One of the best deals we’ve ever gotten was a small fourplex in Grandview, Missouri that was vacant, bank owned and very, very dated. Each unit had these massive aluminum windows in front that made the whole building look just terrible (and horribly energy inefficient to boot). Furthermore, the agent misslisted it and said there was a “special tax” equal to the property taxes when in fact there was not.
This mistake reduced the number of interested buyers in the property (at a time when the market was still very depressed) thus making it easier to acquire. Misslisted REO’s are by no means uncommon so they are definitely something to keep a look out for. For example, I just went to a house that was listed as a 3 bedroom, 1 bathroom home but was actually a 3 bedroom, 2 bathroom house. No homeowner would make a mistake list this, but REO agents are known to. It’s critical to keep an eye out for such mistakes as they can make for great opportunities.

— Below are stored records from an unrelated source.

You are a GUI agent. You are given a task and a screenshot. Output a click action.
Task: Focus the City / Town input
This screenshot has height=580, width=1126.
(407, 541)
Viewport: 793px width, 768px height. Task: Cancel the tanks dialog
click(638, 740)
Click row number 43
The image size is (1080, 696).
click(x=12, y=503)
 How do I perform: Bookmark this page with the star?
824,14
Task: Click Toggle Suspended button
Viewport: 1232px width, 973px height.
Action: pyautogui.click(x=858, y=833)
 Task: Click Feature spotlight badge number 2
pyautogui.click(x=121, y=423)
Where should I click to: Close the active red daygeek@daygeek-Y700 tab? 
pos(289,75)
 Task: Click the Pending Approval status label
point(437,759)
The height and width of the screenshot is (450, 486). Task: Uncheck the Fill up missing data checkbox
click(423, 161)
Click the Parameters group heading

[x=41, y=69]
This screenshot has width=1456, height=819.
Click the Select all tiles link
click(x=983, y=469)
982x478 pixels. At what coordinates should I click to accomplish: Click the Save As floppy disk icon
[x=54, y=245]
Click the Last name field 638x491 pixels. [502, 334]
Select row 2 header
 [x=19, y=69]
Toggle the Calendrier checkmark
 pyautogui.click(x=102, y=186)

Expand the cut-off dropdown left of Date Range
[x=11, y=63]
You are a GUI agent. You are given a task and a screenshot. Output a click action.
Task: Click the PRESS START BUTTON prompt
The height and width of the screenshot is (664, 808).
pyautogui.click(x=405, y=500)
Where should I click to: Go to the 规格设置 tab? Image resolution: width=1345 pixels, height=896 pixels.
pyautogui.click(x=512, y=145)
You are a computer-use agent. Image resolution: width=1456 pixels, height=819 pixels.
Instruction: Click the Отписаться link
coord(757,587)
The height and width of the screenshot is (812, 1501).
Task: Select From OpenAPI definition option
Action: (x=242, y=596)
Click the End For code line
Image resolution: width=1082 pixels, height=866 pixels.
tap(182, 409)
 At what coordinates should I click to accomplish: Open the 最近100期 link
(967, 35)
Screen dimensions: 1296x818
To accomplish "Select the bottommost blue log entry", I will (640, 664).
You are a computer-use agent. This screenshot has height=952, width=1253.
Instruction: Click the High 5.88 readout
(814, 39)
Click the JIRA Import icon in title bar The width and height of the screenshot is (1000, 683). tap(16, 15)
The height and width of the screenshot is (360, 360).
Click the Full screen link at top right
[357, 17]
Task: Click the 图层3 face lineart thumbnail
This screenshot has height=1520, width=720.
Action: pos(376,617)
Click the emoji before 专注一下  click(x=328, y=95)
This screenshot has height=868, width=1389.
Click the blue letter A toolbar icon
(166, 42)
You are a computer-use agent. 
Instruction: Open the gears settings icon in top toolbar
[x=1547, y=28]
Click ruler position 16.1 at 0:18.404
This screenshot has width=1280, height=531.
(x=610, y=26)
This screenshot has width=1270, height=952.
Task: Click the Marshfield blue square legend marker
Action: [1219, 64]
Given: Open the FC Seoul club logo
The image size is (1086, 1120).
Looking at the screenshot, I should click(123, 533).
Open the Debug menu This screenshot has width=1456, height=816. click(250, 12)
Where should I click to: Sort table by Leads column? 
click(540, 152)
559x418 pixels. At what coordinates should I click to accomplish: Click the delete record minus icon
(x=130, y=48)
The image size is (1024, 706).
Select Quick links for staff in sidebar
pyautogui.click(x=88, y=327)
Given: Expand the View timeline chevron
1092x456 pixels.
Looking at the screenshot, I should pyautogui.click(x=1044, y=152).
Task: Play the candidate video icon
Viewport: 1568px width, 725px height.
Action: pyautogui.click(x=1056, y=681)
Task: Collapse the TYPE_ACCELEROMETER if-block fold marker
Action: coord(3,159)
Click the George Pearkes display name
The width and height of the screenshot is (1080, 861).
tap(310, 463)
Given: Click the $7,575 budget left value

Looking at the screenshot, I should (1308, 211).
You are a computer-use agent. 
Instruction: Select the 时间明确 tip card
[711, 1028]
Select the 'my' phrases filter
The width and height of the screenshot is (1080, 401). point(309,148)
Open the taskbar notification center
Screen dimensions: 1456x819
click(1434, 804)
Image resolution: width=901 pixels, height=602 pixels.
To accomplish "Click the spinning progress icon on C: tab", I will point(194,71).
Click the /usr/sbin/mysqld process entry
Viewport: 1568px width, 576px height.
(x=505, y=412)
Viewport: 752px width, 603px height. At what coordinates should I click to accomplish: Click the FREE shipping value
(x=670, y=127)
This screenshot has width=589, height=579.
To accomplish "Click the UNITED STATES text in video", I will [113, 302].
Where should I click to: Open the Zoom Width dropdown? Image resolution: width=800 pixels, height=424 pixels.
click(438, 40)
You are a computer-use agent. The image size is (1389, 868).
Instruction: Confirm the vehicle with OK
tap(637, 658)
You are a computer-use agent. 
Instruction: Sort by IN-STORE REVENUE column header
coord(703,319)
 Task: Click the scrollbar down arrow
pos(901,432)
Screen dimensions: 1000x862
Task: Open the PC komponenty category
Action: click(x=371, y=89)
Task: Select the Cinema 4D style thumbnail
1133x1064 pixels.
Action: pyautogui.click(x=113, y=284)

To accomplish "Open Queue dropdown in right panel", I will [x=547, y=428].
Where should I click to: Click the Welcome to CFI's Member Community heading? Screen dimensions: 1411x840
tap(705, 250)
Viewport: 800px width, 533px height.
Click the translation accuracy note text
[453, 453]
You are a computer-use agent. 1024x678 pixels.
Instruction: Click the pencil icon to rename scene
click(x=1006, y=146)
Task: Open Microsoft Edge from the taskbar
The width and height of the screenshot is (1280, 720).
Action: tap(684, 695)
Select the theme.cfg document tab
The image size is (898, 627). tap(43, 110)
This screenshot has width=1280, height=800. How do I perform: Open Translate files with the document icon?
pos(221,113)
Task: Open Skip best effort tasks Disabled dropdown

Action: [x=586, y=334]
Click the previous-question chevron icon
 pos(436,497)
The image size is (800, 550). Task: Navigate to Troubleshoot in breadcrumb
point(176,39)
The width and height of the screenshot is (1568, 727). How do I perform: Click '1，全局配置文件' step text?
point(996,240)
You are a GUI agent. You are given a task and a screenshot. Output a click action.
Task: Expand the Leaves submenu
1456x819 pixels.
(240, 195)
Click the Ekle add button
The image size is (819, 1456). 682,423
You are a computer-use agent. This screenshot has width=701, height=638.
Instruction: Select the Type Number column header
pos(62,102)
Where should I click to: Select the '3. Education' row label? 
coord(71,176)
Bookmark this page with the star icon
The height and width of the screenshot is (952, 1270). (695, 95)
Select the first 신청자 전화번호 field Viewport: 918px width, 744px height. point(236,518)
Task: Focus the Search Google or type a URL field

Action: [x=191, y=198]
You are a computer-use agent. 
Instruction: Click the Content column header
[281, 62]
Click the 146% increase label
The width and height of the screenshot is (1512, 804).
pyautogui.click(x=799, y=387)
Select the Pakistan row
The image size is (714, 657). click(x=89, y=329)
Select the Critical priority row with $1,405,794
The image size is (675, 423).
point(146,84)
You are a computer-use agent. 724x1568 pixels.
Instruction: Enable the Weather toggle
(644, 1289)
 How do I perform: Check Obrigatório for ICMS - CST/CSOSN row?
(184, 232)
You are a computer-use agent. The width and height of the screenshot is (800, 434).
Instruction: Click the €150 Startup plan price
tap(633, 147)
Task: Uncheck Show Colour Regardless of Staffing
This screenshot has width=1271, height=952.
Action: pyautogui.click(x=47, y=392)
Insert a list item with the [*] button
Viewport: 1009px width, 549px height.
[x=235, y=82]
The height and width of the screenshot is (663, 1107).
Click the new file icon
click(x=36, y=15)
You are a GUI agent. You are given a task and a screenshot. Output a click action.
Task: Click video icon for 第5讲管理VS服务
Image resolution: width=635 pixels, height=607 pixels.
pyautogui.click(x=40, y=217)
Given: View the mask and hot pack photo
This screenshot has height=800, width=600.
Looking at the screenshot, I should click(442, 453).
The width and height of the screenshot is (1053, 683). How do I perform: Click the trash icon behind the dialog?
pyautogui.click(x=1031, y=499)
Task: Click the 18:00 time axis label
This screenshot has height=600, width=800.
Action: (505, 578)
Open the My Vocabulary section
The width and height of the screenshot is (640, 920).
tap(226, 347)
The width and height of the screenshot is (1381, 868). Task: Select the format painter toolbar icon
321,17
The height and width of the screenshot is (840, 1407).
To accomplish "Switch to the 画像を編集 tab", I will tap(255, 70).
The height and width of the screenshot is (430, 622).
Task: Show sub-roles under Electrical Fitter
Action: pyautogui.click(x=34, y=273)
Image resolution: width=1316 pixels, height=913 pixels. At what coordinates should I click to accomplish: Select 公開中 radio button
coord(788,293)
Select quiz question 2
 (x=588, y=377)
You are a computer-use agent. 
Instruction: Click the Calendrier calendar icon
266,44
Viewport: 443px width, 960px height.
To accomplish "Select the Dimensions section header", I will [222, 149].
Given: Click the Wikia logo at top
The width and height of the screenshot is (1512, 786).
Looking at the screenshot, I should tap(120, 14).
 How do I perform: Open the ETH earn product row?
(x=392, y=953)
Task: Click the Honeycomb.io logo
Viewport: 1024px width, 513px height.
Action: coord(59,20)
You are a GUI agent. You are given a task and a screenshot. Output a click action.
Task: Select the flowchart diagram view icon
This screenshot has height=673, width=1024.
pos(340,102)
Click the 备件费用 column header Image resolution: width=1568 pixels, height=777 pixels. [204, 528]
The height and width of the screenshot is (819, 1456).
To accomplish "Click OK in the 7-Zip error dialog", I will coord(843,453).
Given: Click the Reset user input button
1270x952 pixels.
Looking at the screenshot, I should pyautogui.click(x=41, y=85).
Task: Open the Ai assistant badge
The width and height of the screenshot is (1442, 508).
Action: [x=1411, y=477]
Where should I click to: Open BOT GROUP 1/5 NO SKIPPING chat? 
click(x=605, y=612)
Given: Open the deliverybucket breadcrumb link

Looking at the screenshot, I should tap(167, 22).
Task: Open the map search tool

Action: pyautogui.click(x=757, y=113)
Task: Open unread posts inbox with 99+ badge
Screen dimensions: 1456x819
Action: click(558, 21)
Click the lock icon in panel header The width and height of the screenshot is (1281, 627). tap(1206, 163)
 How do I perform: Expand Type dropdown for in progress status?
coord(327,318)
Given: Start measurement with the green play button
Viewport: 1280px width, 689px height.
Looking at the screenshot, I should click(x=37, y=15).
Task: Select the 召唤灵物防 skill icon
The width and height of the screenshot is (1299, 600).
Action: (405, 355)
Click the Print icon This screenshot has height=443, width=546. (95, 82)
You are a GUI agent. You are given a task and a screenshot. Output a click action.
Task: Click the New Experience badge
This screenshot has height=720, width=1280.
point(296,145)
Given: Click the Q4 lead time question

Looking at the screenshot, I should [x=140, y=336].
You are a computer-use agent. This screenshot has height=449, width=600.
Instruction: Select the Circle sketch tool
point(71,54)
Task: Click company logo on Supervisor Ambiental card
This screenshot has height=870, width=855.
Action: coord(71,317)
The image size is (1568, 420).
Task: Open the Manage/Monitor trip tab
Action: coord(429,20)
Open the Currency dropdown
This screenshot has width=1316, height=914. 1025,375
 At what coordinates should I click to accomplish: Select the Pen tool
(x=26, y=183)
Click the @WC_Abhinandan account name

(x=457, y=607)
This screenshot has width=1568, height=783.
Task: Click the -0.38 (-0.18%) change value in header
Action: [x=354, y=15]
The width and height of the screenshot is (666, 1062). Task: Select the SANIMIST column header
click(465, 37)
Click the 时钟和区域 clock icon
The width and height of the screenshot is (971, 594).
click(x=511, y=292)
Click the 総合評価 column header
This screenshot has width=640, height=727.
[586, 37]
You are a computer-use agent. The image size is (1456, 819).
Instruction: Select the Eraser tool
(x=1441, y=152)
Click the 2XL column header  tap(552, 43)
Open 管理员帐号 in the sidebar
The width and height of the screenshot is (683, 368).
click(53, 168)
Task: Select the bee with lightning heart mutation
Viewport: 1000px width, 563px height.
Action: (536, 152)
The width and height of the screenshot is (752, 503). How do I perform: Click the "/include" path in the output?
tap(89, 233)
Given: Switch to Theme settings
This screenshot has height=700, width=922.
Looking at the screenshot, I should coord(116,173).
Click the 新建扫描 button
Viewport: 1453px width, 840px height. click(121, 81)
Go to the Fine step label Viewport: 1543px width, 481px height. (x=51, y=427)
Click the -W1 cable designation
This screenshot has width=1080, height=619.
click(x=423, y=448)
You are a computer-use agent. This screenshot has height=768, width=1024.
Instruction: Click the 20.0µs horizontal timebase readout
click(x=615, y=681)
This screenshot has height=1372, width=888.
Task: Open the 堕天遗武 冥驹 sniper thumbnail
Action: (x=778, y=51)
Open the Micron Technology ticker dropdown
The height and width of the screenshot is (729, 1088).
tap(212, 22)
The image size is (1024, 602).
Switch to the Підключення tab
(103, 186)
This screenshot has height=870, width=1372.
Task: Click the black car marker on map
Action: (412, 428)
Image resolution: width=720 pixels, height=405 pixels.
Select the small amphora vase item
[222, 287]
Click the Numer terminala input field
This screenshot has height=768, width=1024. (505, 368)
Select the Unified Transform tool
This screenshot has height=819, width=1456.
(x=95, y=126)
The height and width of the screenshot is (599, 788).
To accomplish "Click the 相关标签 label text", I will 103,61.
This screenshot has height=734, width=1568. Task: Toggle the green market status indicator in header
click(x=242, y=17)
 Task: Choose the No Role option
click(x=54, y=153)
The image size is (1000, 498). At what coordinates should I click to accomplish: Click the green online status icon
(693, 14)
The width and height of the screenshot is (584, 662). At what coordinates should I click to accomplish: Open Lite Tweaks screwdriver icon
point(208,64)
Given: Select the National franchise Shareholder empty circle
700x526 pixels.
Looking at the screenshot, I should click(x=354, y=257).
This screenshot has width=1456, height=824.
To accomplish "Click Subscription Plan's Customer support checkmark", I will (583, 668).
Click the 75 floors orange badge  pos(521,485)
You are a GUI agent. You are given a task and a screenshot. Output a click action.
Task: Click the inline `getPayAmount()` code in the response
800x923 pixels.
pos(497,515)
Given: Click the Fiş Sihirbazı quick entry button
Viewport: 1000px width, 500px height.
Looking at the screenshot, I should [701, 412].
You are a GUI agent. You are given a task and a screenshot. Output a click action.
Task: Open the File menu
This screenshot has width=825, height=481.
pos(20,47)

Given all of this, the property was only listed at a paltry $55,000, or less than $15,000/door. We offered $40,000 and eventually came to terms at $44,000. However, during our due diligence we scoped the sewer lines with Snake and Rooter and found that the line was broken in many different places. Snake and Rooter is very expensive, which actually worked in our favor (at this time, I had no idea how much replacing sewer lines actually costed). They gave me a bid for $9800, which we submitted to the bank along with the video of the broken line.
We asked for the entire $9800 off expecting them to offer to split it, but instead, the bank dropped their price like a rock from $44,000 to $35,000. It’s hard to complain about that!
Once we purchased the property, I got some more bids on the sewer line and found one a good deal cheaper. The entire remodel cost about $20,000, of which most went to the sewer line and updating those awful windows (as well as cleaning the carpets, new appliances, blinds and touch up paint). Today the property rents out for $450/unit and we pay none of the utilities. It brings in $1800/month for a ridiculous rent/cost ratio of about 3.27% and effective cap rate of about 15. In other words, it’s one of the best deals we’ve ever done or seen for that matter.
Now finally, I should note that retrading is something you should be careful with. You don’t want to get a reputation as a retrader because sellers won’t trust you. Also, some institutions will very rarely or perhaps never renegotiate (Fannie Mae, Freddie Mac and HUD for example). Finally, it’s very questionable ethically to get a property under contract with the intention of trying to alter that contract. But, I think this example does show the importance of 1) investigating parts of the listing that seem questionable (like the special tax) 2) proper due diligence (including scoping the sewers) and 3) a reminder that everything is negotiable. If something unexpected comes up during due diligence, don’t assume you either have to accept it or walk from the deal. Go back to the negotiating table!
The worst they can possibly do is say no.